2007-02-28 Thread Rony

Mrugesh Karnik wrote:



I have just posted the text only version of my Debian Etch Installation Report 
to the wiki. It's available here:


http://db.glug-bom.org/wiki/index.php/Debian_Etch_Installation_Report

I have taken lots of screenshots and I'll post them tomorrow. The installer 
has a handy facility for taking screenshots if you're curious.


Also, I found a MAJOR security bug with respect to the sudo integration. I 
enabled it and found that root login with a blank password was possible. I 
haven't tried updating the system yet. If the bug persists, I'll report it.

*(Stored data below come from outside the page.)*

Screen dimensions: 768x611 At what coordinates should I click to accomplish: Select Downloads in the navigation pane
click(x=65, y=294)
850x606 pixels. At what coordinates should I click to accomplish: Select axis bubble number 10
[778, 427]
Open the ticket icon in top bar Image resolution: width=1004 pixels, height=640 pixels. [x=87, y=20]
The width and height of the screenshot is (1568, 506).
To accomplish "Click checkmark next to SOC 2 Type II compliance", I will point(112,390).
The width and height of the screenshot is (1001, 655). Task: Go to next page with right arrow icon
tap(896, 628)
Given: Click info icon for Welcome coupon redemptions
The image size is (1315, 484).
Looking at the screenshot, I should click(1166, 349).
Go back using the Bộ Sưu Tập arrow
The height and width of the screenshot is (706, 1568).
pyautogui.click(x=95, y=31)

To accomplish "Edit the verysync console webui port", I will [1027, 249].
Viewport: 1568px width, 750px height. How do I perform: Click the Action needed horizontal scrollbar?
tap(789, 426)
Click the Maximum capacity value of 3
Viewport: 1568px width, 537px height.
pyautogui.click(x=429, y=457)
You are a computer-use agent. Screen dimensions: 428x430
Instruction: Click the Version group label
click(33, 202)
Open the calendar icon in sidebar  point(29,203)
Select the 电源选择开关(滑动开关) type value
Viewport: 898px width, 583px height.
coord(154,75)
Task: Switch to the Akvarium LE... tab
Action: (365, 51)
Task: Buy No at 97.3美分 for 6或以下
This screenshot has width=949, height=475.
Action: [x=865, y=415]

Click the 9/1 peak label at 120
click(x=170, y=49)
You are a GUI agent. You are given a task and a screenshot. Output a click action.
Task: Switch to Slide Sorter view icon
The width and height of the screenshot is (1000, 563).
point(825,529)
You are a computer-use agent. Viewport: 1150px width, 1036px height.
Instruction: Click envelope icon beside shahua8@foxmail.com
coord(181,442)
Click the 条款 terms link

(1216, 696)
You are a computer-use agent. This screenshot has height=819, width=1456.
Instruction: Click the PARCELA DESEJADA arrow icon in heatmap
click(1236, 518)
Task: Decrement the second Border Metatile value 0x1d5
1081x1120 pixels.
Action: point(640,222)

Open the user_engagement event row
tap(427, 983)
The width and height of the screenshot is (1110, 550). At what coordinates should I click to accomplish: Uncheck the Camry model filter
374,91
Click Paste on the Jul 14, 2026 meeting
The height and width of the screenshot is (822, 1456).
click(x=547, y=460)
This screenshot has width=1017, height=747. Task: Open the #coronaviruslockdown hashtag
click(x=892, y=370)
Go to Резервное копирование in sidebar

Thans to Vihan, I got the Etch DVDs and installed them the same night. 
Since I never login as root, I did not check it then but now I tried to 
login as root w/o passwd but it does not login. Do you still face this 
problem?


A warning to all those planning to install etch as production. Don't do 
it for desktops. The GUI is quite buggy while the command line part is 
good and can be used. My Open-Office does a disco dance whenever I open 
an existing text file. Its tool buttons keep doing the disappearing act 
randomly. The Kde Control Center had only two links for 'Network' and 
'Peripherials'. The Lost and Found has a full collection of package links.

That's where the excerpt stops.